DATA TO USE>
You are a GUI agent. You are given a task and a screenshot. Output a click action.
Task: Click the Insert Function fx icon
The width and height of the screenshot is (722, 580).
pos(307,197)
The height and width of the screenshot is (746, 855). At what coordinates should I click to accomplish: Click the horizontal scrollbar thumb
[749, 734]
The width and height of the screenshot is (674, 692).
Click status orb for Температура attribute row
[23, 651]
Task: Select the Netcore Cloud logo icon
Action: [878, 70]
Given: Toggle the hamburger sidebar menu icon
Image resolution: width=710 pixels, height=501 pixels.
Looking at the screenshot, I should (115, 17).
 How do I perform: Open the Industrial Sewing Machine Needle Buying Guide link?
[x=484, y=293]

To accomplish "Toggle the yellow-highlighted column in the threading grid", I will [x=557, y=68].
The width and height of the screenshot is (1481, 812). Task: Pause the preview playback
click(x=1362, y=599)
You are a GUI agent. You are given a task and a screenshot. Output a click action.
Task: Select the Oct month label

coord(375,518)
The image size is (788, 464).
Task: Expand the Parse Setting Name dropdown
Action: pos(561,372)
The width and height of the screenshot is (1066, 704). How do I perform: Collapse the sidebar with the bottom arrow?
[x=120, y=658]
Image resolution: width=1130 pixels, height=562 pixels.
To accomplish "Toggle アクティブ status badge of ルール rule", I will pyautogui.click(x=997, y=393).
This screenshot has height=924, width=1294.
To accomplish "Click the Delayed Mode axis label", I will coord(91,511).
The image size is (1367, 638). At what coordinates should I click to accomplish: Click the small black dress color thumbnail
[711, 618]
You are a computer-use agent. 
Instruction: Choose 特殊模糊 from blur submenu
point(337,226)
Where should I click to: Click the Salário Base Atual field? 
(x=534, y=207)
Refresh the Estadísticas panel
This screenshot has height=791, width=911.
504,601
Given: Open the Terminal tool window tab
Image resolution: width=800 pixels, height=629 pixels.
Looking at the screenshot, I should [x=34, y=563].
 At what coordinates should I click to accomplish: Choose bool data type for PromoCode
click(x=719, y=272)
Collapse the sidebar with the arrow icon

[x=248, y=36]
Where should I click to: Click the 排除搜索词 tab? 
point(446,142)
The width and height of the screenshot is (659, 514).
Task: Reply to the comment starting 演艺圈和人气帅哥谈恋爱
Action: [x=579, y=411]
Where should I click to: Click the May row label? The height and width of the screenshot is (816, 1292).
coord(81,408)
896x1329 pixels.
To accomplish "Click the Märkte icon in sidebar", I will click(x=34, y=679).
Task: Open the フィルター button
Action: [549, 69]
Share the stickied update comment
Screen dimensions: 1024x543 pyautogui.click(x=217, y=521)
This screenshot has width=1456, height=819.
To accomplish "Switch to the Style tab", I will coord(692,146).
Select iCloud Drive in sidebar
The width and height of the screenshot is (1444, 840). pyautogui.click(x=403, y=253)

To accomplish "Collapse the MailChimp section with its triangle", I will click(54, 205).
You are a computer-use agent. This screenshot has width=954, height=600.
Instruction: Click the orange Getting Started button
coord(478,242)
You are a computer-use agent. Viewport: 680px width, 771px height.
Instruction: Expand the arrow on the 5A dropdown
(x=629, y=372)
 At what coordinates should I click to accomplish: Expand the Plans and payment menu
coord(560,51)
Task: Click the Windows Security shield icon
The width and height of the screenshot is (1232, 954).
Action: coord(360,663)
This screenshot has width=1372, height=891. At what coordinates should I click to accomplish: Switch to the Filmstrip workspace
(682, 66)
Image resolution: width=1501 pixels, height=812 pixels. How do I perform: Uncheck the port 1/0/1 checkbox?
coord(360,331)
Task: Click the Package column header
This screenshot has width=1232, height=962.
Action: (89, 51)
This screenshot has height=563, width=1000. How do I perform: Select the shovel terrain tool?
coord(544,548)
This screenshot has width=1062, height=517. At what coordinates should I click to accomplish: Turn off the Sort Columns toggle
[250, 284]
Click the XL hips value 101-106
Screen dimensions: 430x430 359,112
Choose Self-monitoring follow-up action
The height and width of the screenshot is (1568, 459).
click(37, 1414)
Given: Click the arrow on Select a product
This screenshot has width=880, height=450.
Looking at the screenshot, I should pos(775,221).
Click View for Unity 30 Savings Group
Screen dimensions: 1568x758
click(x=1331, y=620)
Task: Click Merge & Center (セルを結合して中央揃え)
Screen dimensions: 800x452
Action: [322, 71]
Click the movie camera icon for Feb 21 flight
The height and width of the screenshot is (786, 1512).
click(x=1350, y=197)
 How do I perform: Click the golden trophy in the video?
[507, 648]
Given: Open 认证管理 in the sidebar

TASK TO COMPLETE>
Pick out each line of the records above that contains the string "arrow", and copy those lines. Treat uppercase and lowercase letters as different.

ANSWER TO THIS EXERCISE>
The width and height of the screenshot is (1066, 704). How do I perform: Collapse the sidebar with the bottom arrow?
Collapse the sidebar with the arrow icon
Instruction: Expand the arrow on the 5A dropdown
Given: Click the arrow on Select a product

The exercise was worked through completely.